04.16.10
Dave Eggers, A Heartbreaking Work of Staggering Genius
2010 | Label: Recorded Books
Like an artifact out of a Gen-X time capsule, even a decade later
When Dave Eggers burst onto the American literary scene in 2001, his debut memoir bore a title that reeked of a Gen-X "look-at-me" stunt. Why else, sniffed crotchety literary types, would some 20-something kid dare call his book A Heartbreaking Work of Staggering Genius? The bravado! The self-indulgence! Once readers got past the posturing, they realized the book was, in fact, heartbreaking. And genius.

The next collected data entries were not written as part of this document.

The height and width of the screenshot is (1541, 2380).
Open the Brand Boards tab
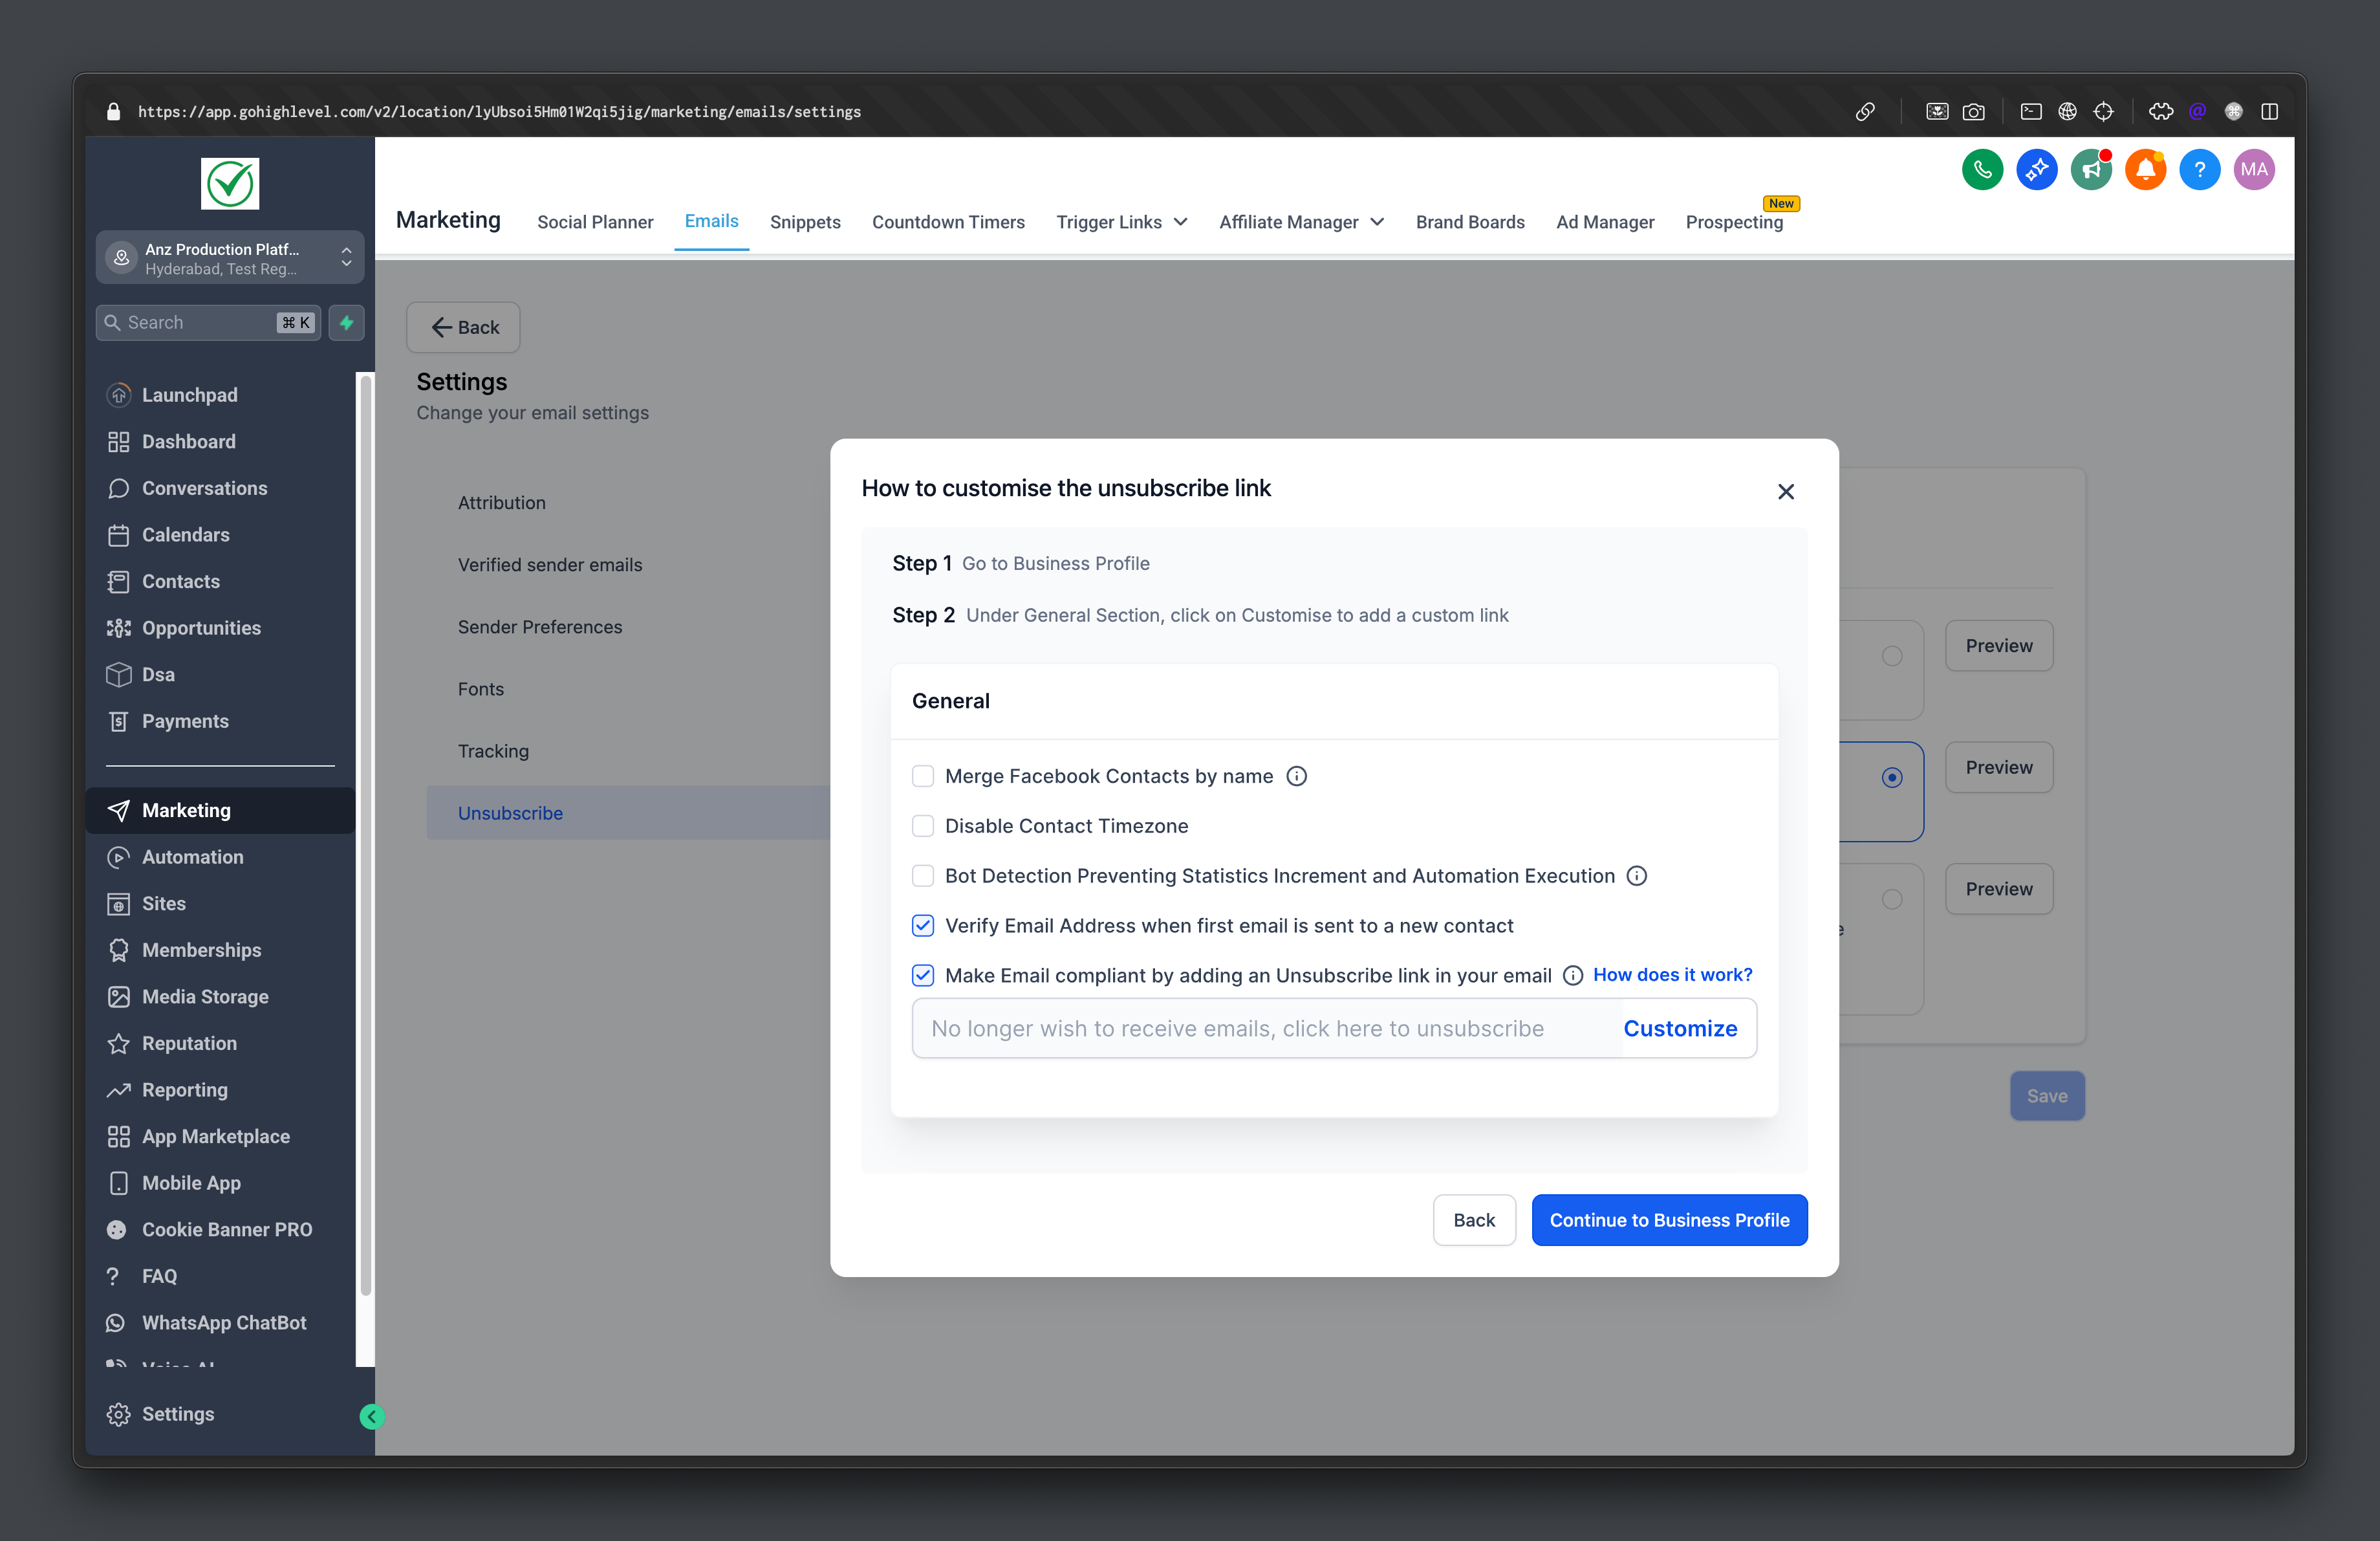click(x=1469, y=222)
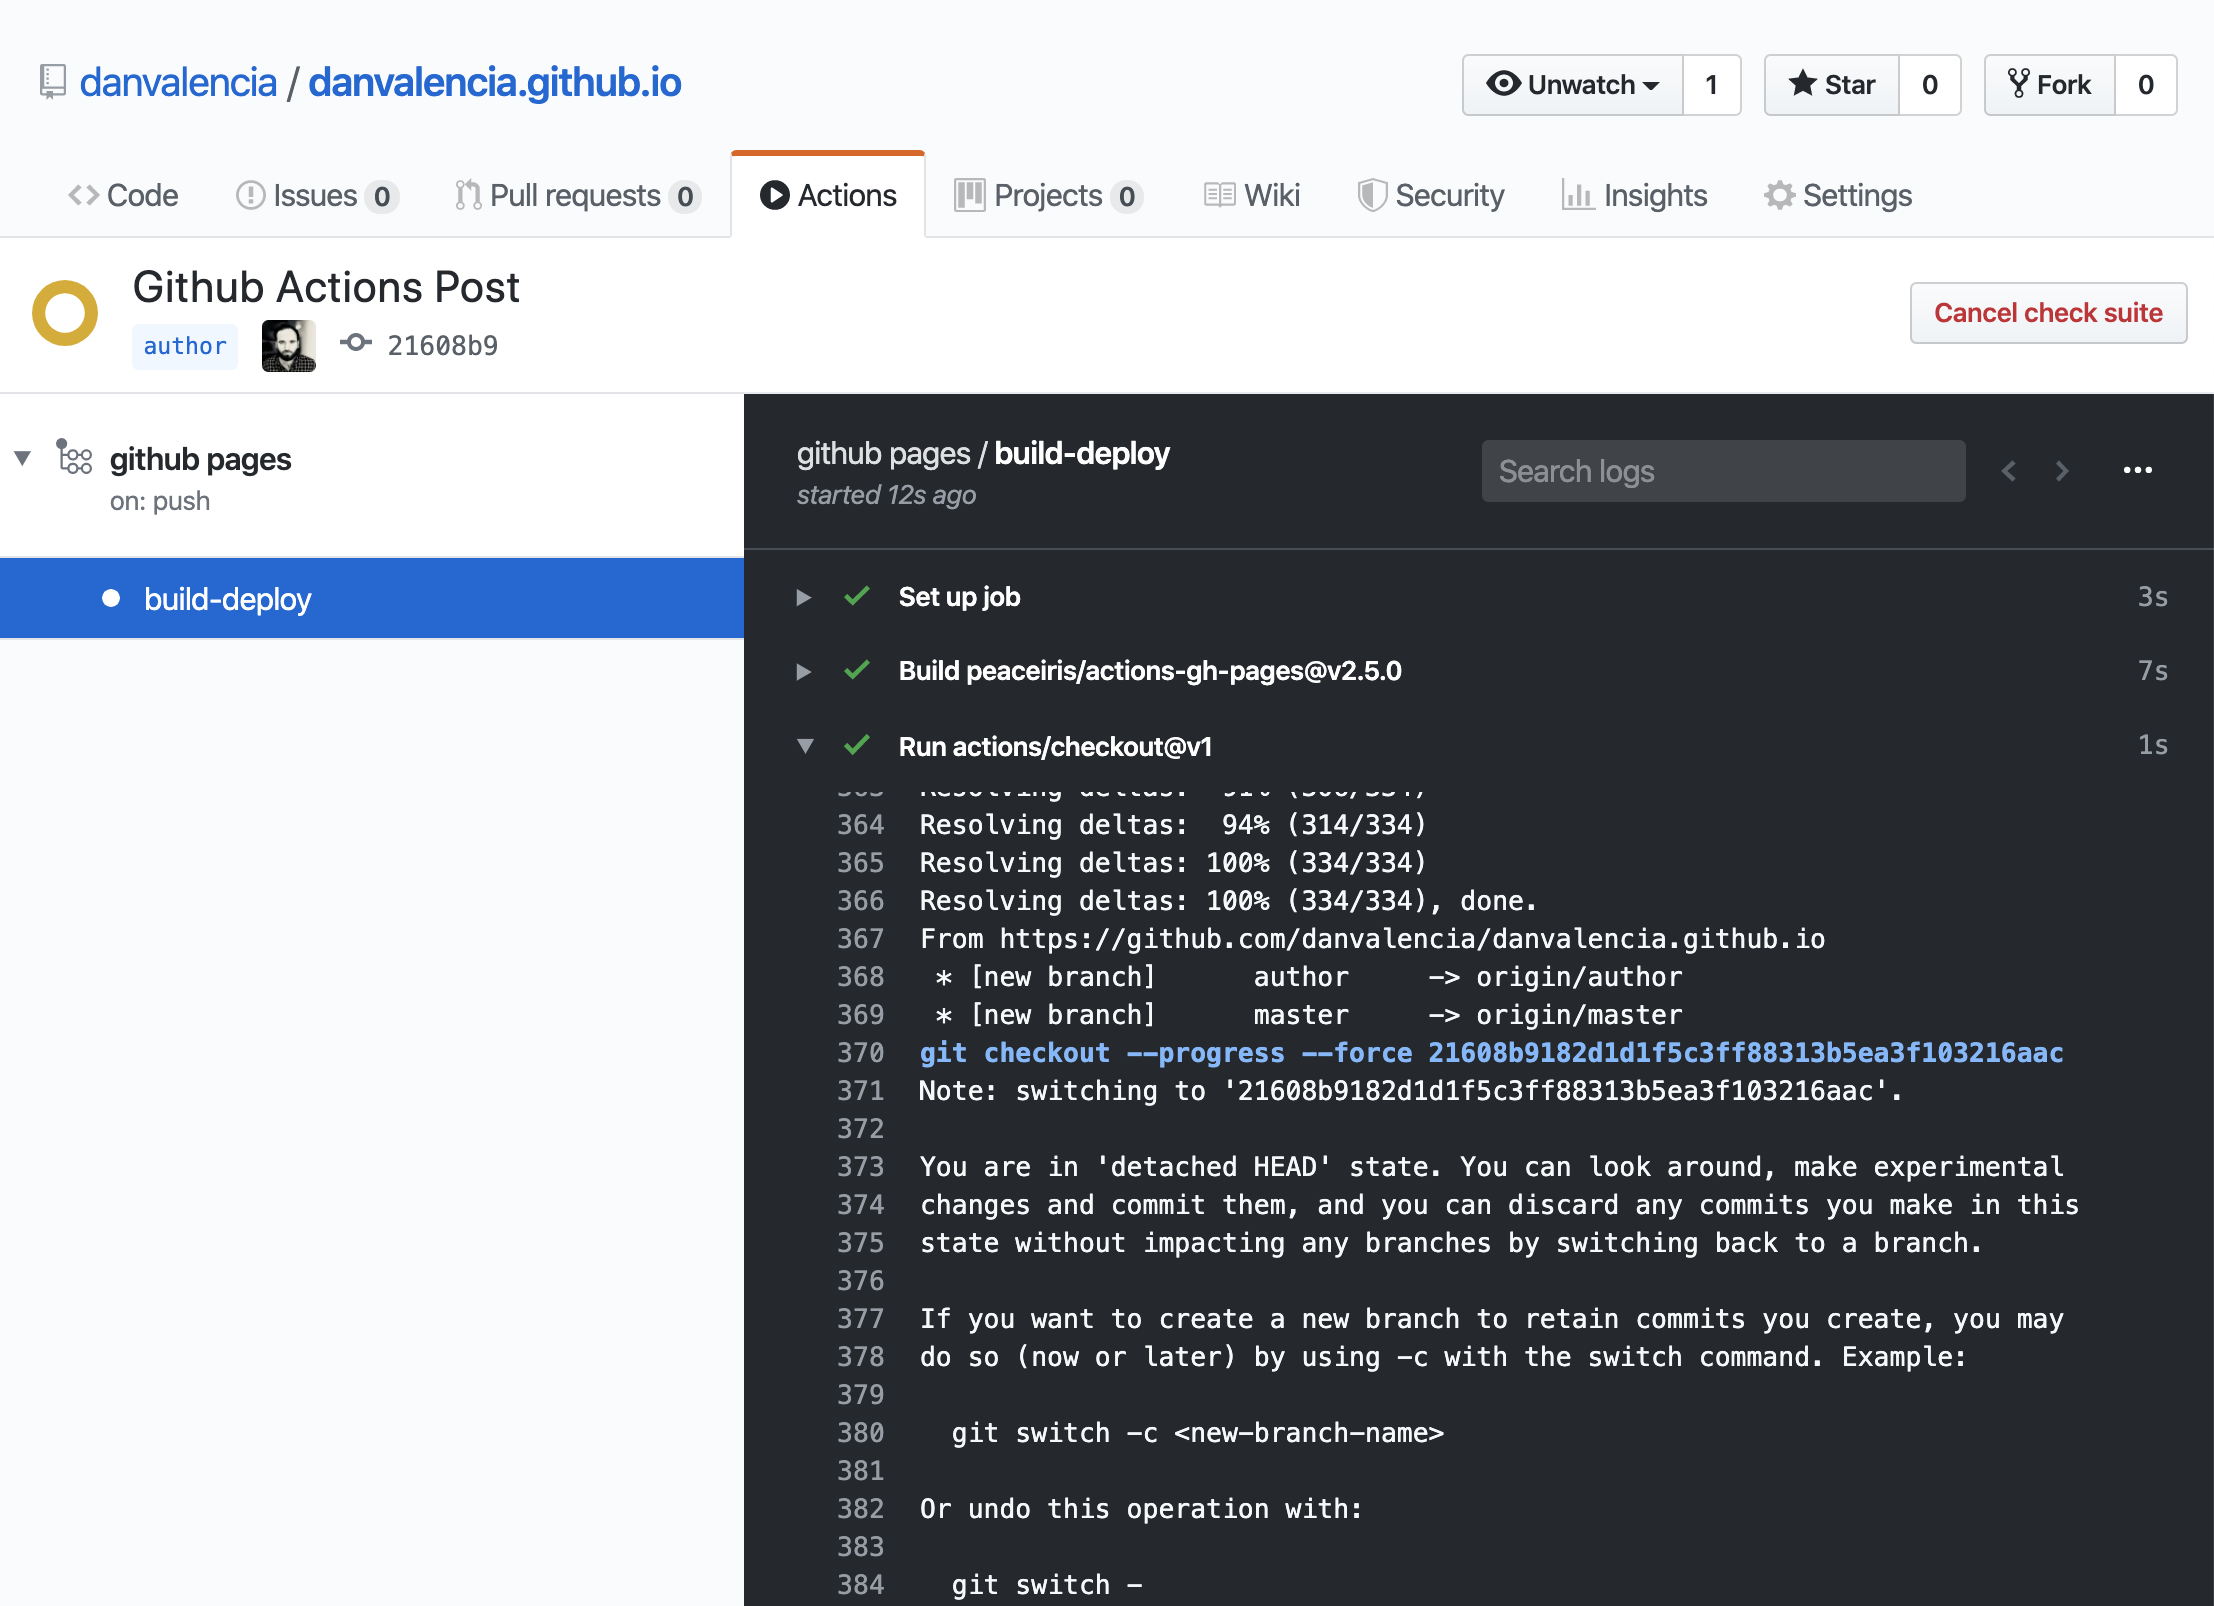Click the Search logs field
2214x1606 pixels.
pyautogui.click(x=1722, y=471)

A Heartbreaking Work recounts how Eggers — orphaned after both his parents die from cancer — takes guardianship of his little brother, Toph. He senses that other people see him and Toph as tragic, otherworldly creatures. Sometimes, he cannot resist exploiting it. He lies, telling strangers his parents died in terrorist attacks, or that Toph took a gun to school. However, Eggers also steps up to the plate as a "father" — in quotes because he never seems quite comfortable with the term. He panics whenever he leaves Toph alone with a babysitter and worries about keeping his parents' legacy alive.
Almost a decade later, the prose's self-consciousness sounds like an artifact out of a Gen-X time capsule. When Eggers pitches himself as the "tragic person" for MTV's Real World, he sounds a smidgen too pleased with his cleverness. Chalk it up to the modern era of blogs, Facebook, Twitter and relentless reality shows — nowadays outlets for self-obsession are so universal it hardly feels clever to critique them anymore. Eggers simply beat everyone to the punch.
A Heartbreaking Work of Staggering Genius has met its match in narrator Dion Graham, who channels the grief, anguish, anger and comedy in equal measure.